Recipe: pumpkin peanut butter dog treats
Dogs have such great attitudes. They’re always happy, always hopeful, always up for anything. Maybe not ALL dogs, but most dogs – especially the ones I meet on the trail or at the beach or basically anyplace outside. We have one of those happy, hopeful pups. I swear she makes every day that much better with her wagging tail, sweet disposition, and general goofiness.
rejoicing in the snow (just like her people)
People often ask what we feed Kaweah, because she has a shiny, healthy coat. Iams. We used to feed her regular Iams, but now she’s on Iams for “mature” dogs. However, her dog food doesn’t make her coat shiny. Genetics makes her coat shiny. Kaweah comes from good stock and we see that more and more as she ages. She’s been a healthy dog for her 13+ years. It helps that she’s got great muscle tone and isn’t overweight. Of course, given her druthers, Kaweah would eat 24/7. The act of eating a treat (or anything for that matter) is probably Kaweah’s favorite activity. So we try to maximize the joy by giving her little treats. She’s not smart enough to realize that five little treats are less than five giant treats.
ready for a treat after an icy, cold swim
Store-bought dog treats are not inexpensive, so I started making treats for Kaweah at home. The good news is that they are way cheaper than store-bought treats and really easy to make.
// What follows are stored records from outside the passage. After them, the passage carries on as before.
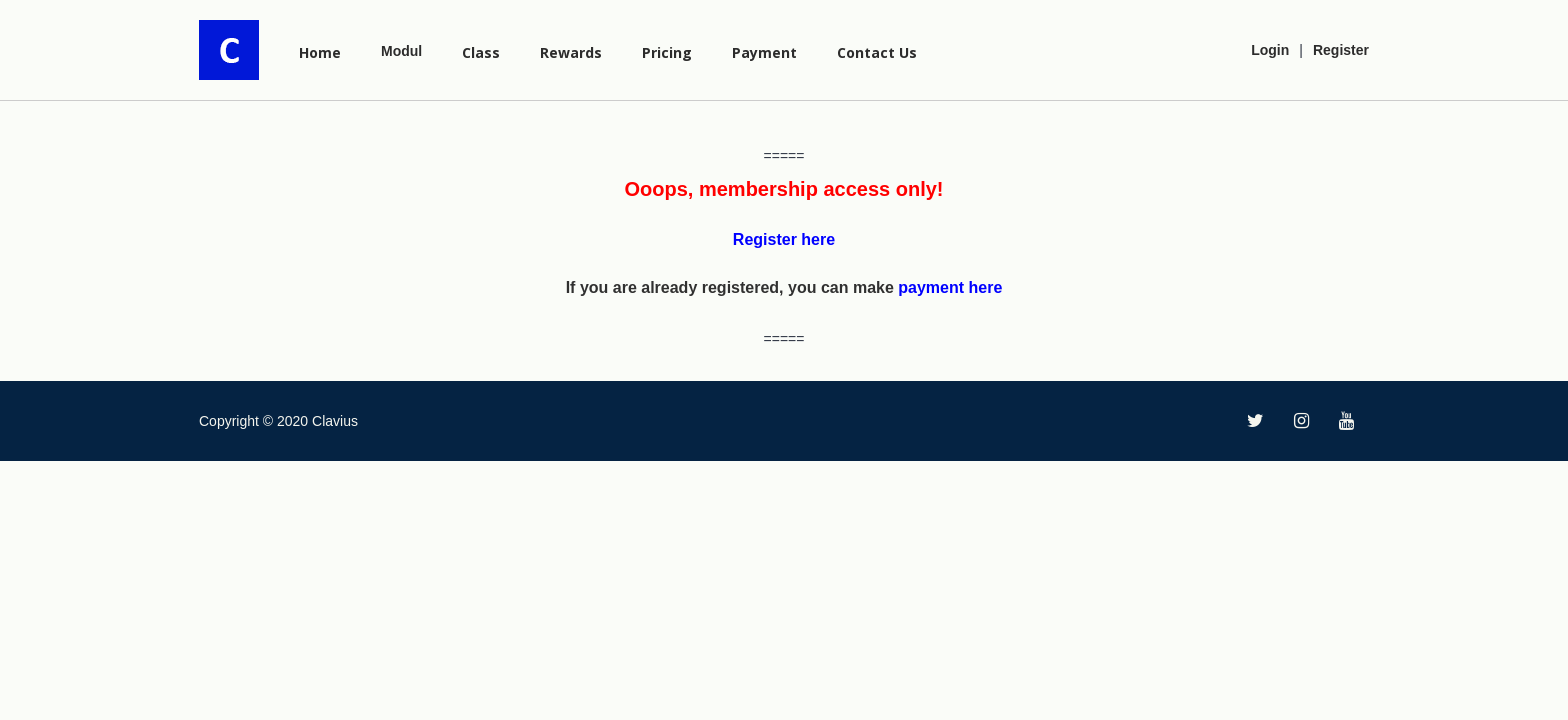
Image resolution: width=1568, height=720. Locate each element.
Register (1341, 50)
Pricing (667, 52)
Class (481, 52)
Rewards (571, 52)
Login (1270, 50)
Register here (784, 239)
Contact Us (877, 52)
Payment (764, 52)
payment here (950, 287)
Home (320, 52)
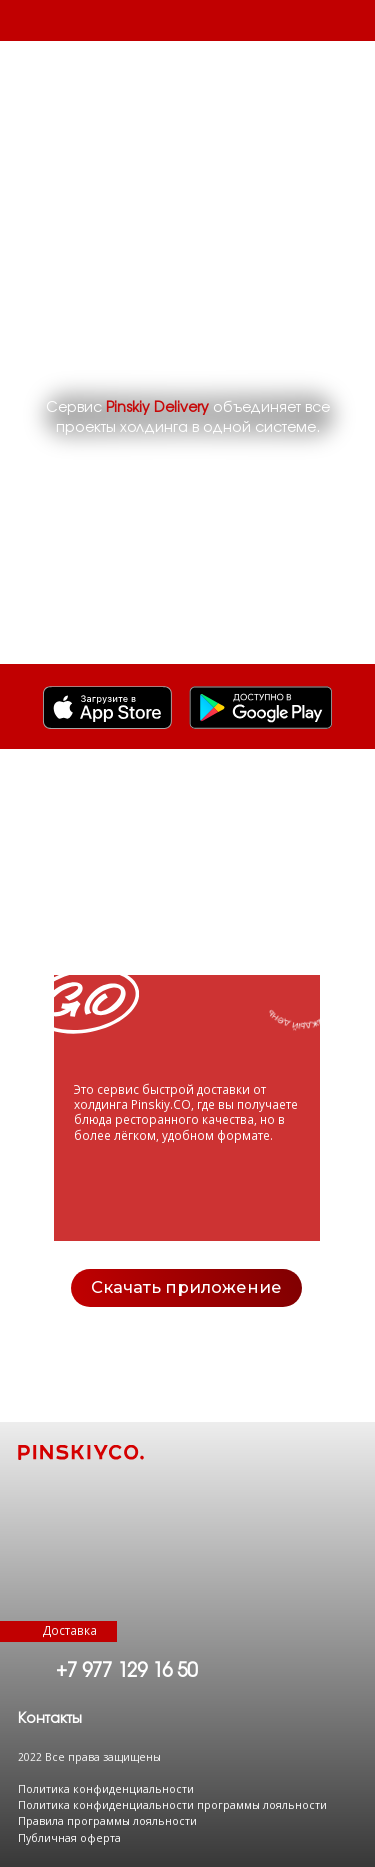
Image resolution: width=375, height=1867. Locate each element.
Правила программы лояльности (107, 1821)
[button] (50, 1719)
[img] (260, 707)
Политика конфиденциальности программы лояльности (172, 1805)
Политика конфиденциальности (106, 1789)
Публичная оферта (69, 1838)
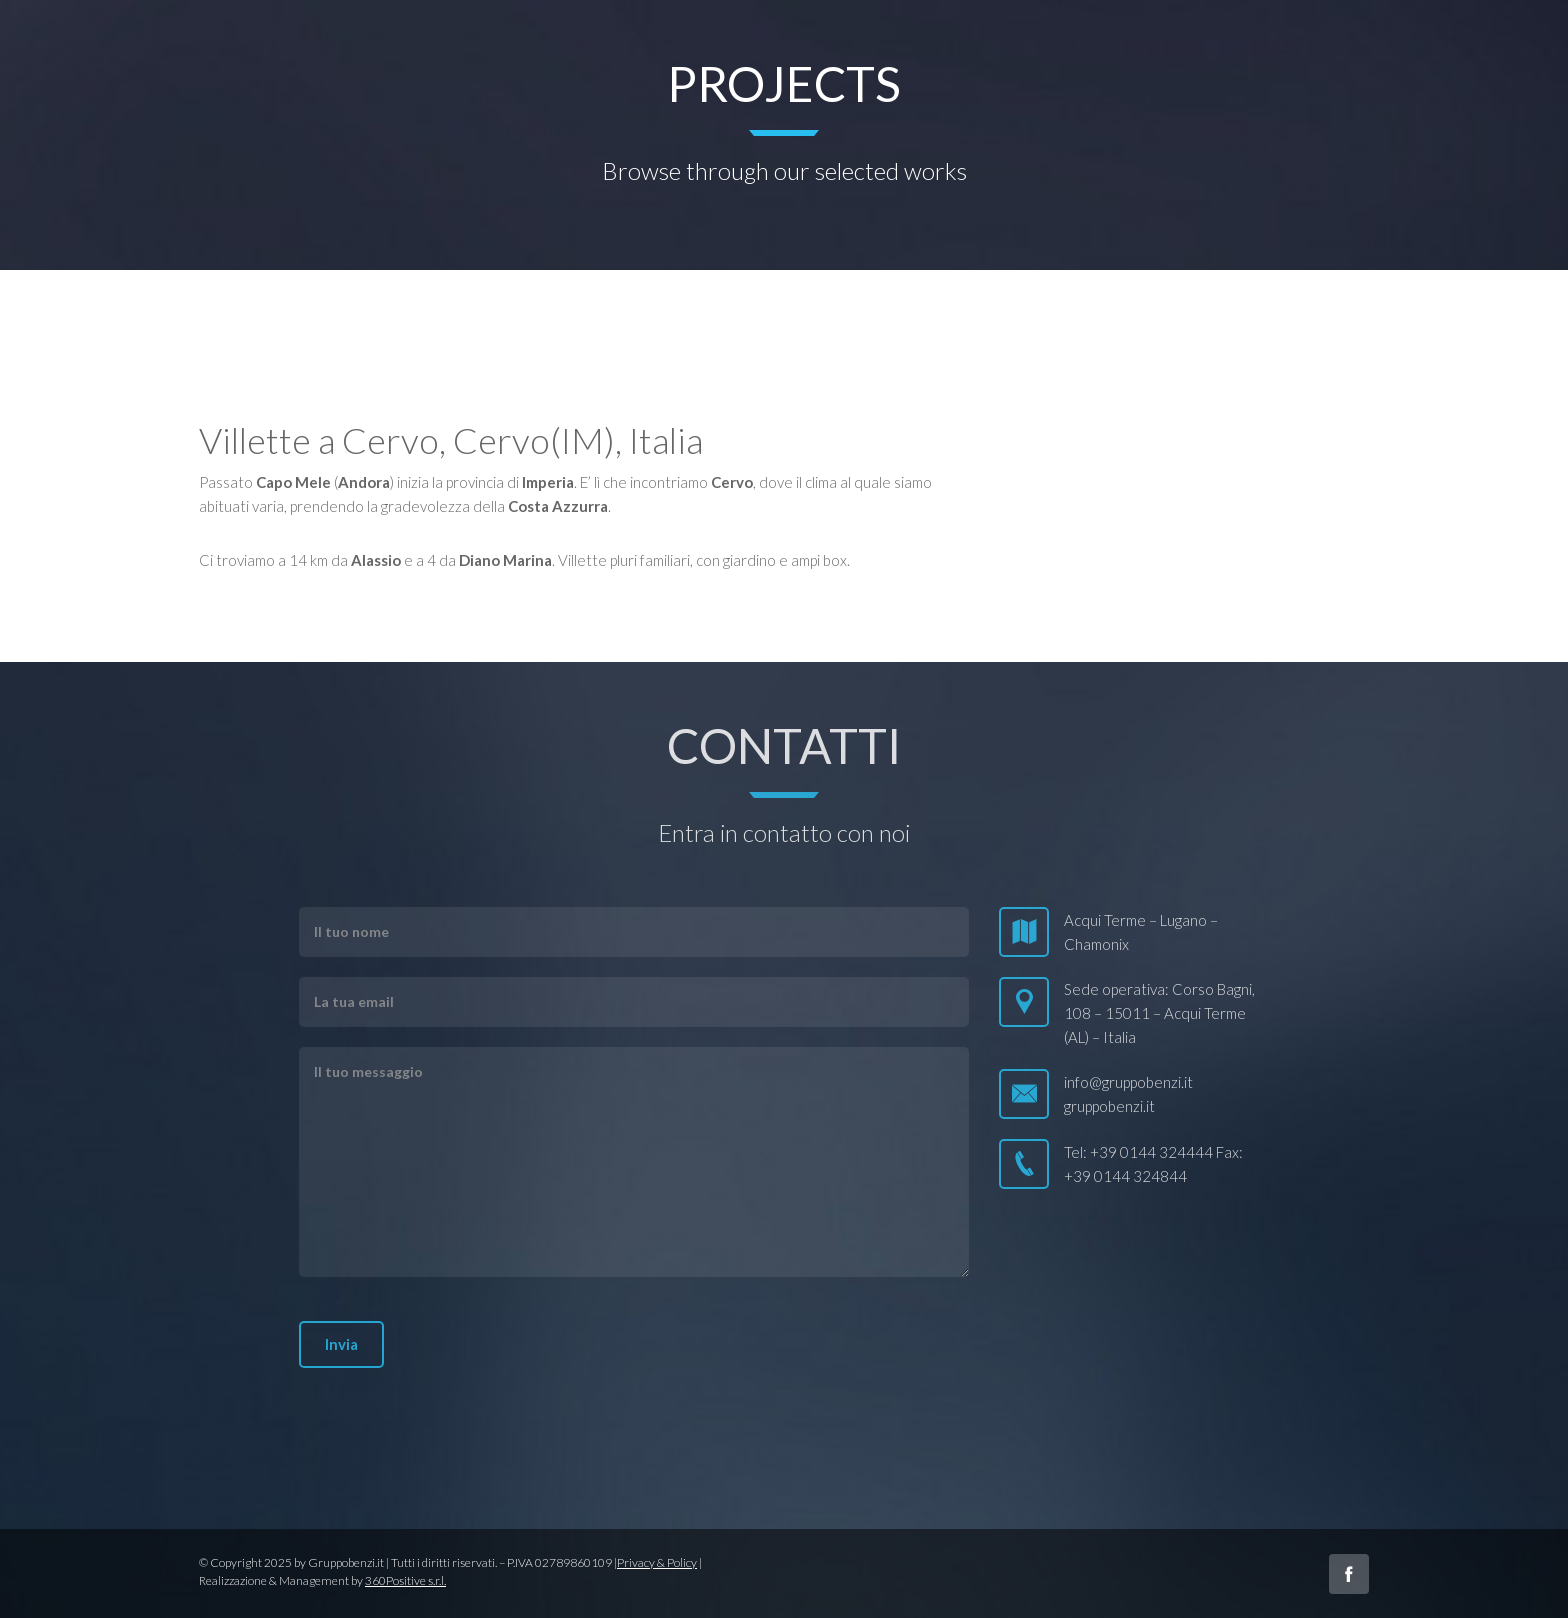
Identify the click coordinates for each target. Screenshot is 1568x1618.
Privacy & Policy (657, 1562)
The better news is that she loves loves loves these treats.
whole wheat flour, eggs, pumpkin purée, peanut butter
mix it all together
I got this recipe from my friend, Anita. When I saw her last fall, she gave me a little bag of homemade dog treats to give to Kaweah. As any self-respecting Labrador Retriever would, Kaweah gobbled them down with gusto. I mean, more so than usual. I had made dog treats in the past, but the dough was a pain to handle and I didn’t really like the recipe. Anita’s recipe is healthier and includes pumpkin, which is good for pups.
it mixes into a leathery dough
form a ball
This dough is far more forgiving and easy to work with. It comes together in no time with a stand mixer and it wasn’t too sticky. Now, I’m always doing something in the kitchen and Kaweah’s level of interest varies from complete obliviousness (when I make people cookies) to rapt attention (when I’m working with raw meat). Maybe it was the peanut butter, but she was on me like static cling from the moment I started making these treats.
roll out the dough
pick a cutter
I chose a little 1-inch heart-shaped cutter for her biscuits. You can make them as big or as small as you like. Jeremy informed me that I could save some time by cutting straight lines in the dough with a knife. I looked at him, shocked and wounded, “But they TASTE better when they are heart-shaped!” I was kidding, sort of. I wad the scraps together, roll them out, and cut more hearts until there’s no more dough.
cut out the shapes
line them on a baking sheet
The great thing about this dough is that it doesn’t spread when you bake it, so I was able to pack 50+ hearts on my baking sheet. They do puff up, but they won’t go melting into one another. A single batch yielded 100+ adorable, heart-shaped biscuits. Anita bakes her dog treats to a soft and chewy texture. I want mine to be more durable to take on hikes and skis, so I baked mine for 30 minutes so they’d be hard and crunchy.
baked and slightly puffed
to say she’s obsessed with these treats would be an understatement
These are Kaweah’s new favorite treats. For the first few days after I made them, she would walk up to one of us, make eye contact, then point her body in the direction of the pantry closet (where we keep her treats). If we moved in that direction, she would walk in place with anticipation in front of the pantry door. Crazy pup. Crazy, happy pup.
moments before a giant stream of drool dripped from her mouth
Pumpkin Peanut Butter Dog Treats
from my dear friend Anita at Dessert First
2 1/2 cups whole wheat flour
2 large eggs
2/3 cup pumpkin purée, canned or fresh
3 tbsps peanut butter
Preheat the oven to 350°F. Place all ingredients in the mixing bowl of a stand mixer fitted with a paddle attachment. Mix on medium for about a minute or until the dough looks like a bunch of little dough balls. If you pinch a piece and it crumbles, add a little water. If it’s really sticky, it’s too wet and you’ll need to add a little flour. Gather the dough together and form into a ball. Place on a lightly floured work surface and roll it out to about 1/4-inch thickness. You can either use a cookie cutter to cut out cute shapes or use a knife to cut squares or strips. I am pretty sure the dog doesn’t care, but I rather prefer the cute shapes. I gather the scraps together and roll them out again and again until I’ve used up the dough. Place the cookies on a baking sheet. They can be crowded pretty close together since they don’t expand much. Bake 15-20 minutes for softer treats or 30 minutes for hard treats (Kaweah likes crunchy treats, just like her person – me). Let cool completely. Makes 100+ 1-inch heart-shaped dog treats.
Soft treats will last no more than a few days on the counter, perhaps a week in the refrigerator. You can try freezing them for longer storage.